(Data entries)
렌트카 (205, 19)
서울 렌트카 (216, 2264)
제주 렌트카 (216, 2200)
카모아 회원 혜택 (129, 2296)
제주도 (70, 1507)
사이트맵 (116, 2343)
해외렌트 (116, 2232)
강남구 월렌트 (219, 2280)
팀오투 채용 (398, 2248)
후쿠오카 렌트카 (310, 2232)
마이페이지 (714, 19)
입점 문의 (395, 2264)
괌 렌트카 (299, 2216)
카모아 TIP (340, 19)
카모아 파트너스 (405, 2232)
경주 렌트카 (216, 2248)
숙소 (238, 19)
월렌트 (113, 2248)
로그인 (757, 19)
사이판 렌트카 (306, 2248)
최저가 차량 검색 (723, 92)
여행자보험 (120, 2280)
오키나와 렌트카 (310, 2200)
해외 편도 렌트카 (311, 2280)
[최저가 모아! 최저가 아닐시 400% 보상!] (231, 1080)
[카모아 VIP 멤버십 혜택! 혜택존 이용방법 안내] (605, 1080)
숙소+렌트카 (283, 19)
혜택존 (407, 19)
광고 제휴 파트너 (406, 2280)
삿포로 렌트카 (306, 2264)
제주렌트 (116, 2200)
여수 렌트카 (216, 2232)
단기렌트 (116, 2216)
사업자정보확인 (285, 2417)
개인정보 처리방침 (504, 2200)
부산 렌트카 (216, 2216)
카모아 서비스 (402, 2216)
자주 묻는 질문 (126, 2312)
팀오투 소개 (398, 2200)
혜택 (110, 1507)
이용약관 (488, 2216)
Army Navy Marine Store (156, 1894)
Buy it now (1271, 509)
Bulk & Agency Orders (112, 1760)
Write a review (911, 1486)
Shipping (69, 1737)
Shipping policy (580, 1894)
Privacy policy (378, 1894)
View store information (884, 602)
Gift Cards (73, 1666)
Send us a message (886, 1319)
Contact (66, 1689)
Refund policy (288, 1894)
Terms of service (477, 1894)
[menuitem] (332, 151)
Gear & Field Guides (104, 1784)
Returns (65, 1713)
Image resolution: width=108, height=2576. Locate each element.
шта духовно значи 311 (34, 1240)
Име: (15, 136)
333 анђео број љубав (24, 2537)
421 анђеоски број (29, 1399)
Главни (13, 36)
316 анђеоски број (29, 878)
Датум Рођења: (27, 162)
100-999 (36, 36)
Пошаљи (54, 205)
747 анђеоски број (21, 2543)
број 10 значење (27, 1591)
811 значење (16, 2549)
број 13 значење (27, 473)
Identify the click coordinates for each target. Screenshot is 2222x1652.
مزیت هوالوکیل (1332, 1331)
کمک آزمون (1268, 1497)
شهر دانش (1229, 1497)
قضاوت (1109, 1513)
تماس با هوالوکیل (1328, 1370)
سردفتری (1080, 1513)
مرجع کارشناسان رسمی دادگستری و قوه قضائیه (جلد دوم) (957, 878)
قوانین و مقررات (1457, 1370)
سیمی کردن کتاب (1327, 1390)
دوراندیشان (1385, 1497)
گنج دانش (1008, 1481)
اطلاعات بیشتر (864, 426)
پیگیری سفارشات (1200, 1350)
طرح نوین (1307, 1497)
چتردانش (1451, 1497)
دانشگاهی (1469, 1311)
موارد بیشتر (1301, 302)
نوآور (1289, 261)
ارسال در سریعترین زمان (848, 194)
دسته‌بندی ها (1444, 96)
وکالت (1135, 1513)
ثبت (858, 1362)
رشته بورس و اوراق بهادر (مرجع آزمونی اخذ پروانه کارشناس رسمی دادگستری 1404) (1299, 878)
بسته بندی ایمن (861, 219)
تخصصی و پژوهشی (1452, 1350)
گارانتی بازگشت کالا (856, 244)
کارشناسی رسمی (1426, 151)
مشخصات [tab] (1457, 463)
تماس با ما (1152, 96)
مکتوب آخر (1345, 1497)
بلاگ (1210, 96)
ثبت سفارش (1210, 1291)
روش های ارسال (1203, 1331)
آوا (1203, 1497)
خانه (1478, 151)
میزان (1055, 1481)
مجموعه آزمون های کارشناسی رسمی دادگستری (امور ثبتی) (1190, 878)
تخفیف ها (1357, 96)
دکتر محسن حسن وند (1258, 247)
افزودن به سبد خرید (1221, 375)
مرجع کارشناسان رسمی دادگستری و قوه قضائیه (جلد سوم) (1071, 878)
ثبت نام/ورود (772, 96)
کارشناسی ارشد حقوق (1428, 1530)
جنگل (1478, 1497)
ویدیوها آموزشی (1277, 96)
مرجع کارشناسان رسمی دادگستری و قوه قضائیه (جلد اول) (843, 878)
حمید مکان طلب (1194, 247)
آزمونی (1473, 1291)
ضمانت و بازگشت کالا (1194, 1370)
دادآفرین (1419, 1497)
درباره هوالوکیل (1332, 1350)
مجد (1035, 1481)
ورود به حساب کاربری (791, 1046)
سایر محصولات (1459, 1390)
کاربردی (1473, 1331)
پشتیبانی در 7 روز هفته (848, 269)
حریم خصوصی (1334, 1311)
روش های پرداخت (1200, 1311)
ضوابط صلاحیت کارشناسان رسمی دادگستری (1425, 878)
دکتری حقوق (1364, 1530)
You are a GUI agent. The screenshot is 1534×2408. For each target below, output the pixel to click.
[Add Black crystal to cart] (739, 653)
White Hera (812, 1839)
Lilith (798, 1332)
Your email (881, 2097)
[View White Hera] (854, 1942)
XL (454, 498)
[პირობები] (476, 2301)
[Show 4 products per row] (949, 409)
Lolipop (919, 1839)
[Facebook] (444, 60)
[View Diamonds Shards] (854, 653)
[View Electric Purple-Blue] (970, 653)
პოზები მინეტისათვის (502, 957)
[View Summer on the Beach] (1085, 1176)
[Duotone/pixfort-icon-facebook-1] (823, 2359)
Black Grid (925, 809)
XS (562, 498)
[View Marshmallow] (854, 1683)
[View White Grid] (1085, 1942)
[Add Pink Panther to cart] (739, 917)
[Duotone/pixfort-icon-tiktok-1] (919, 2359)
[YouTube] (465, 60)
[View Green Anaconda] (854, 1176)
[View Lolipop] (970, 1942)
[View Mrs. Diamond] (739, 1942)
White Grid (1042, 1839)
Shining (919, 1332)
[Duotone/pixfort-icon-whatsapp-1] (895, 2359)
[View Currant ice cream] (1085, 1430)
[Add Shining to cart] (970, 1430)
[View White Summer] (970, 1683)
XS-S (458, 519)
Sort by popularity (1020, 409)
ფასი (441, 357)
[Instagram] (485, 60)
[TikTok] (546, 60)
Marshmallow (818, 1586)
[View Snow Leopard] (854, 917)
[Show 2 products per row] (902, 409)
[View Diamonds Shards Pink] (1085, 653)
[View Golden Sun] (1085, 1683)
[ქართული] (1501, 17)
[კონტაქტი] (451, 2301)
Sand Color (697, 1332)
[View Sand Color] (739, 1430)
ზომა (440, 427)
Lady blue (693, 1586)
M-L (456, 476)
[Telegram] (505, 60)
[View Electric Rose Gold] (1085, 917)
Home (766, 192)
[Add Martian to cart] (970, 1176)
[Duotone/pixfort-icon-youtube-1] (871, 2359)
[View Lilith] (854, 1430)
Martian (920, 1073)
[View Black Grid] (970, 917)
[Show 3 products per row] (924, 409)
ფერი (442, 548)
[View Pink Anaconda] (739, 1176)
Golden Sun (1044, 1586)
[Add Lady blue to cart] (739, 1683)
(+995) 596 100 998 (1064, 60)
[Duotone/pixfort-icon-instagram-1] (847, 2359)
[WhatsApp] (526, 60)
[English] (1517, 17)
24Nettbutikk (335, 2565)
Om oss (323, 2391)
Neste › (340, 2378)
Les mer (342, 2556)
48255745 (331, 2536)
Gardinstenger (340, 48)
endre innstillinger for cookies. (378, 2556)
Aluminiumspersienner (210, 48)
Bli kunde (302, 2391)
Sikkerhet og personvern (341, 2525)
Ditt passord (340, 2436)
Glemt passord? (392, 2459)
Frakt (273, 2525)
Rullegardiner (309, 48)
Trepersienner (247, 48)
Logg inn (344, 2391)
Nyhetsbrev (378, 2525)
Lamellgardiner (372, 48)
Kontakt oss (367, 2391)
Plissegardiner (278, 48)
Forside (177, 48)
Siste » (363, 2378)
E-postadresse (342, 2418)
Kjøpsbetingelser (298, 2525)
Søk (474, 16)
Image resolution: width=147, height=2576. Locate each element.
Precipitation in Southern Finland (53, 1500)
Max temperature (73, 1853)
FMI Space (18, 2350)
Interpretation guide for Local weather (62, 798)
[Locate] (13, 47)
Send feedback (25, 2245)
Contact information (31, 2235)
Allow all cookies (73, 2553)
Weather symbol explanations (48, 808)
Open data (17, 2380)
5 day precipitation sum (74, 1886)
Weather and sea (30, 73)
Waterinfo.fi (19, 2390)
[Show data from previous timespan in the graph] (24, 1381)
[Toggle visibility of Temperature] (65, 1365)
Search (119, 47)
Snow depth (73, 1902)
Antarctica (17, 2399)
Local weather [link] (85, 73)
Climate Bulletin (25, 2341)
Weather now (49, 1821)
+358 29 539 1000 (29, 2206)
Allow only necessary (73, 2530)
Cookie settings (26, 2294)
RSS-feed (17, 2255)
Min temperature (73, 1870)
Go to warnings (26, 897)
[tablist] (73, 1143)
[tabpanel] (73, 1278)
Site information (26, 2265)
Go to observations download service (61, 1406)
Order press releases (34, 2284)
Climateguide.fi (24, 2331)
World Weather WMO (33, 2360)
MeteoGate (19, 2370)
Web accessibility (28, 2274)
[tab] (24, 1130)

* Task goal *
Copy each line above where the string "information" occurs.

* Result of this task *
View store information (884, 602)
Contact information (31, 2235)
Site information (26, 2265)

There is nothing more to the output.